The owner, Junior Vogel, lifted the receiver from his ear and held the sound piece so it caught the full volume of noise from the counter and tables and jukebox and cooks dinging the bell at the serving window as they clattered plateloads of food onto the Formica surface for the waitresses to pick up. “You’ll make at least fifty bucks in tips. Cut me some slack here, Vikki.”

“I’m packing. I’ll be in at eleven. Junior?”

What?

“Cash, okay? It’s important.”

“You’re letting me down, kid.” He hung up, not angrily, but he hung up just the same, knowing that for the next three hours, she would worry about the manner in which she was paid or worry that he would be gone when she got there.

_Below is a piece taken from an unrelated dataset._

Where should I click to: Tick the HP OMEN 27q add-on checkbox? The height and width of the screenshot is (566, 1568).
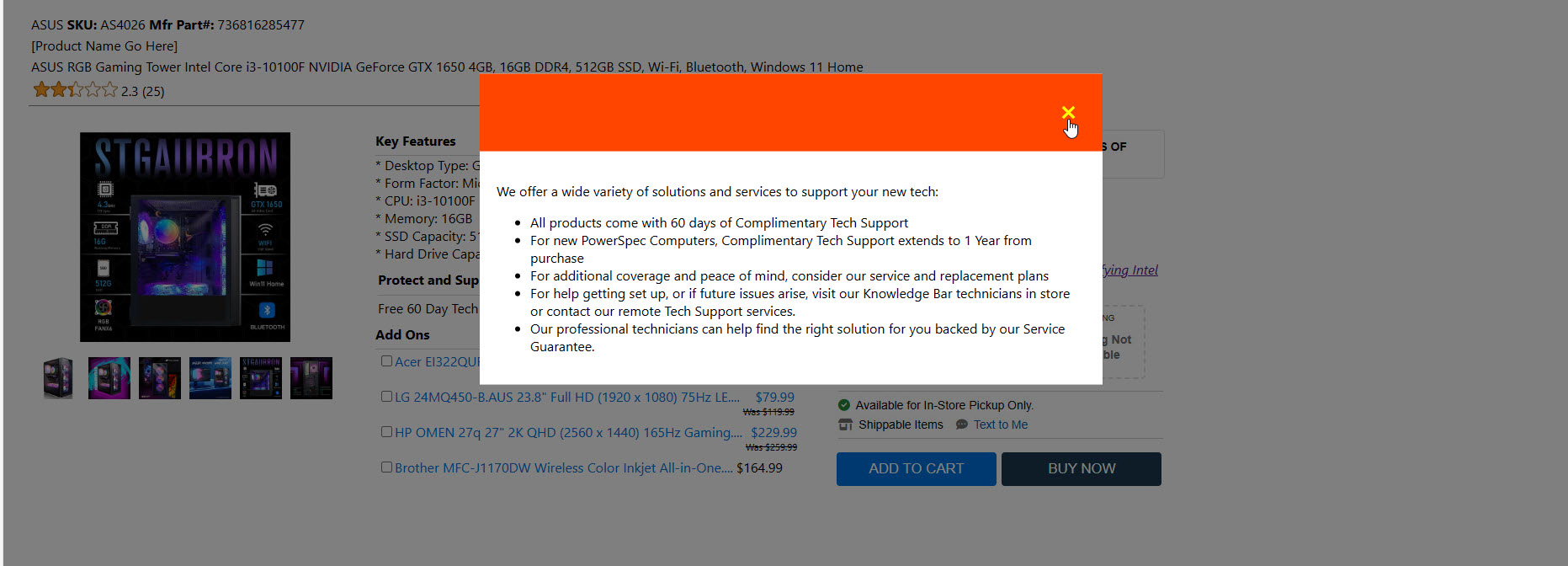tap(386, 432)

Now it was 10:51 as she drove down the two-lane state highway to ward the truck stop, the wind rushing at her through the glassless windows, the road grit stinging her face as the car body shook on its frame. The floor of the car was almost ankle-deep in trash-Styrofoam food containers, paper cups, oily rags, a can of wasp spray, a caulking gun, old newspaper black with footprints. Six weeks ago one of Pete’s army friends, a peyote-soaked Indian from the Pima rez in Arizona, had given him the car for forty dollars, a six-pack of Diet Coke, and a pocketknife. The car tags were valid, the battery good, the engine hitting on at least six of the eight cylinders.

Pete had said he would trade up and buy a good used car for Vikki as soon as he got a job roughnecking on a platform out in the Gulf of Mexico. Except he’d had two other offshore jobs, and in both instances the company oversight personnel decided that a man whose back looked like red alligator hide and who screamed in his sleep probably wasn’t cut out for communal living.

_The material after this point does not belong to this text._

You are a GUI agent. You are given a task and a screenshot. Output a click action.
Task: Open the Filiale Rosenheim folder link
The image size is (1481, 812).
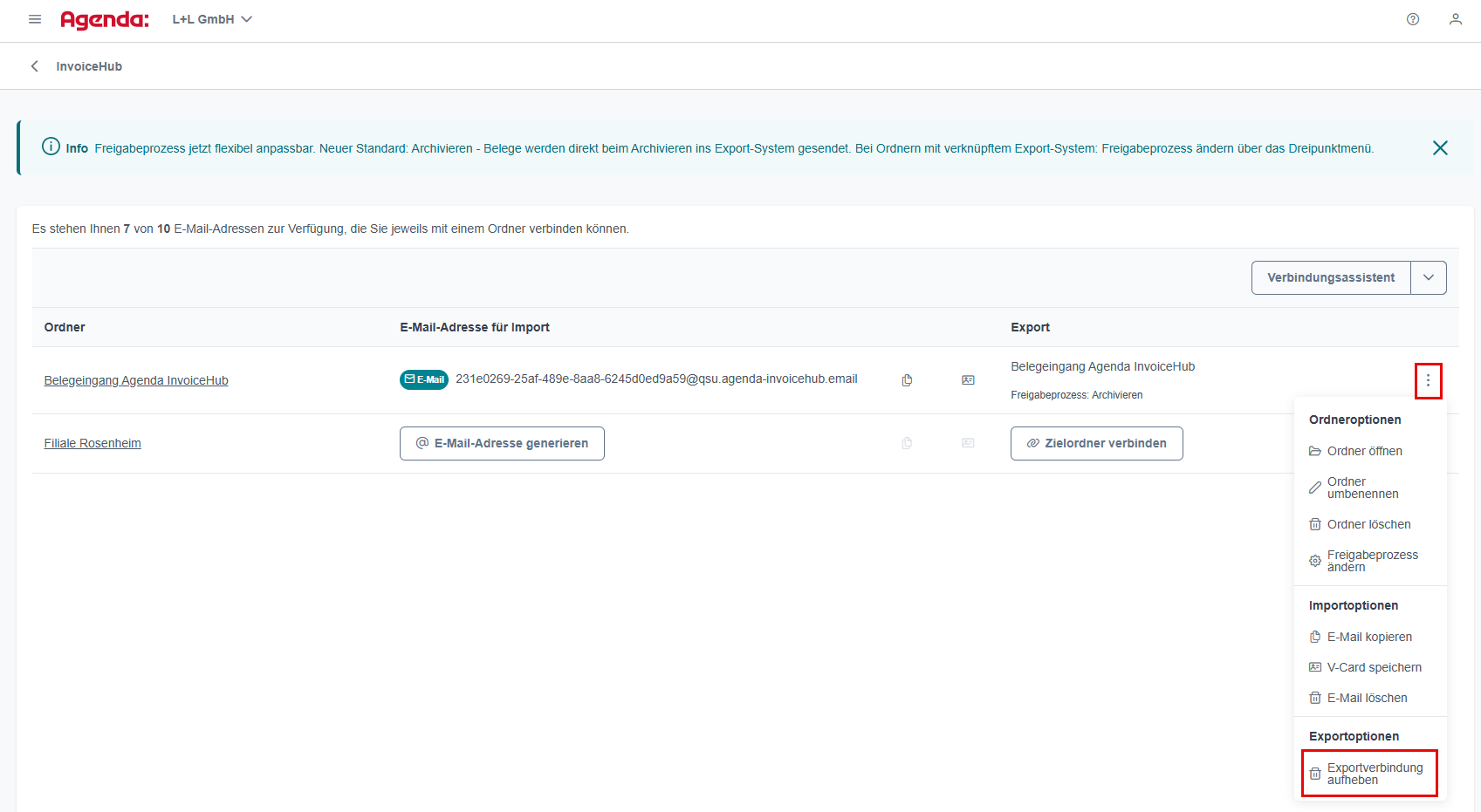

She had turned from the county road onto the state highway five miles back. Then a solitary vehicle had either followed her onto the state highway or come out of nowhere and remained behind her for at least the last six or seven minutes. She was driving only forty-five miles an hour because of the airflow through the windows, and the vehicle tracking behind her should have passed by this time. She accelerated up to fifty-five, then sixty, the low, humped hills dotted with dark brush speeding by. The pair of headlights, one slightly higher than the other, grew small and smaller in the rearview mirror, then disappeared into a glow behind the silhouette of a hill.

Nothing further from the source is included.